Money is called [currency] in this book. Both coin and paper money are called [currency].
Important role of currency is exchange function of value. It is paid when
objects and services are bought. Paid currency becomes currency of receiver.
Thus currency is paid just as much as the value of objects / services from
buyer to supplier. Therefore currency has function to indicate both magnitude
and direction of exchanged value. Direction is indicated by possession
of currency, and magnitude is indicated by amount.
Then, what does currency become after the exchange? Value of currency
is fixed for the first time when it is exchanged with objects / services.

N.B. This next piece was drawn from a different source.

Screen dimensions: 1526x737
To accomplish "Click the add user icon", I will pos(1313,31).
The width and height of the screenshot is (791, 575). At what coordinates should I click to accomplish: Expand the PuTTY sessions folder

Value of currency is not fixed before economic transaction. Therefore,
value of money after exchange will not be fixed till next economic transaction
[Currency that is not used in transaction can’t have amount.]
When economic transaction is done, currency has just as much value as value of transaction.

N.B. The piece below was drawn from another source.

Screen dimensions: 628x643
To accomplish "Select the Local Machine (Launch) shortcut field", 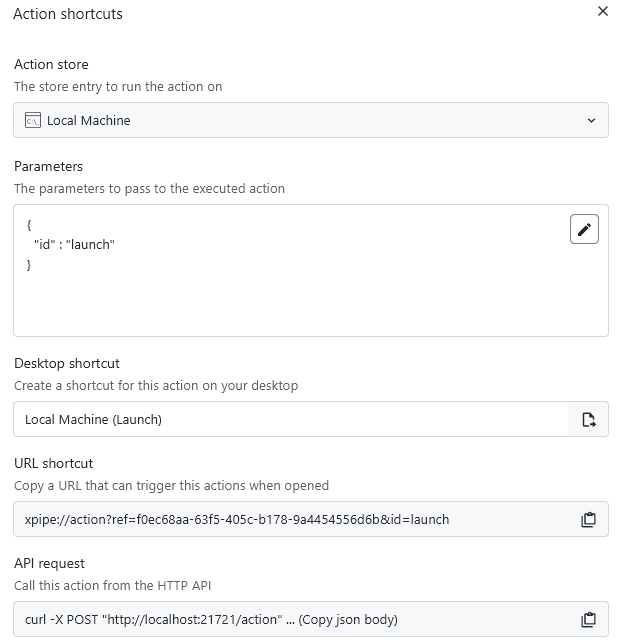I will point(290,420).
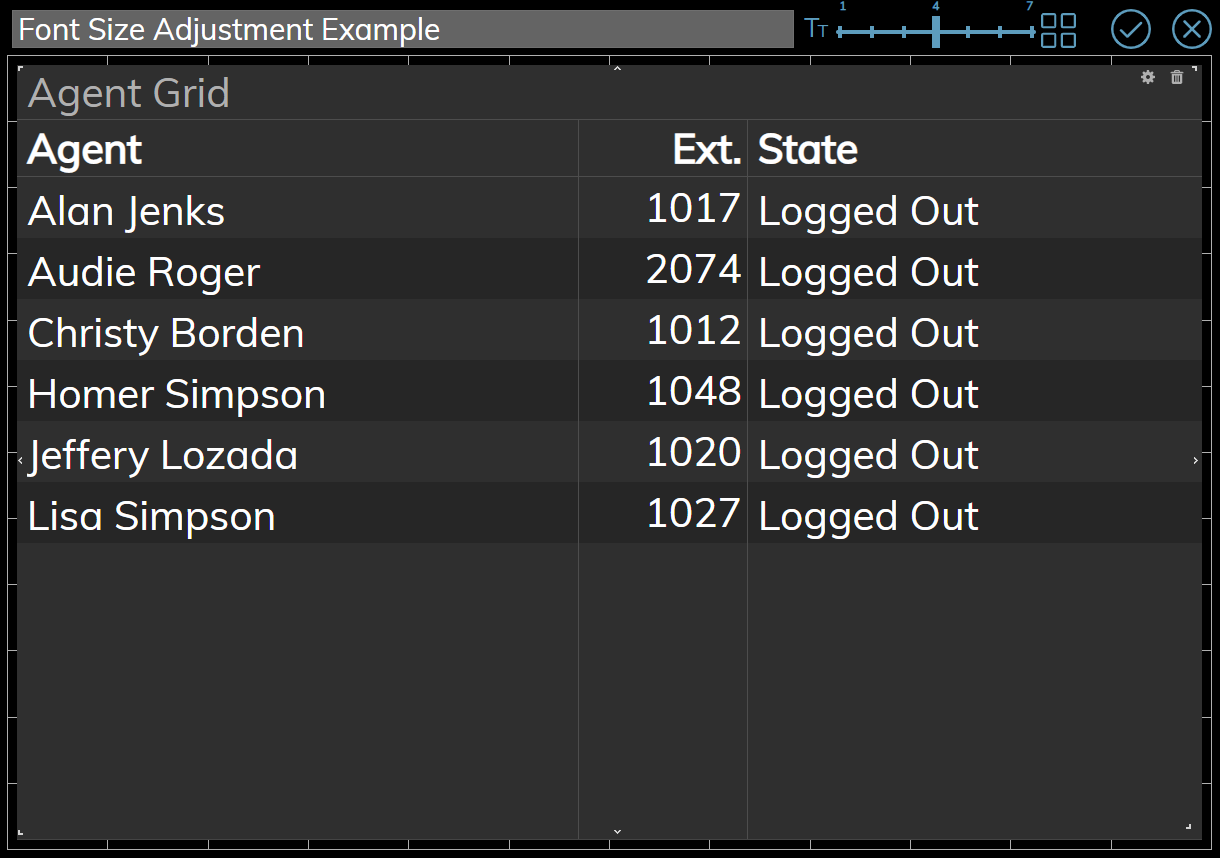This screenshot has width=1220, height=858.
Task: Confirm changes with the checkmark icon
Action: point(1131,29)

For these reasons, it is necessary to generate following rule in order
to satisfy both exchange function and save function of value.
[Value of currency occurs only at the moment of making a deal]
Value of currency doesn’t occur without transaction.
In traditional economic theory, currency has as much value as amount of the currency. Owner of currency has value corresponding to the amount. But, if social unrest etc. happen after receive of currency and economic transactions don’t go through at all, how about the value of currency. As there is nothing that can be exchanged with currency, currency has no value.
If society stabilizes and something can be bought with money, currency
can have the same value as bought objects at the moment of realizing the
For these reasons, it is understood that traditional economic theory that
protests [Currency itself has value] is imperfect. Value of currency does
not continue. Currency has the same value as exchanged objects at the moment
of going through economic transaction. When economic transaction is finished,
value of currency is extinguished. When this currency is used in next economic
transaction, the currency repossess value. This is essential meaning of
currency. Therefore, possession of currency functions as record of
[economic transaction was done previously, and value corresponding to
amount of money was supplied.]
There may be someone who reacts against the explanation described above
[For what purpose do we work? It is unrealistic that salary clears at
the moment of receiving it.].
The explanations described above are only essential meanings of currency.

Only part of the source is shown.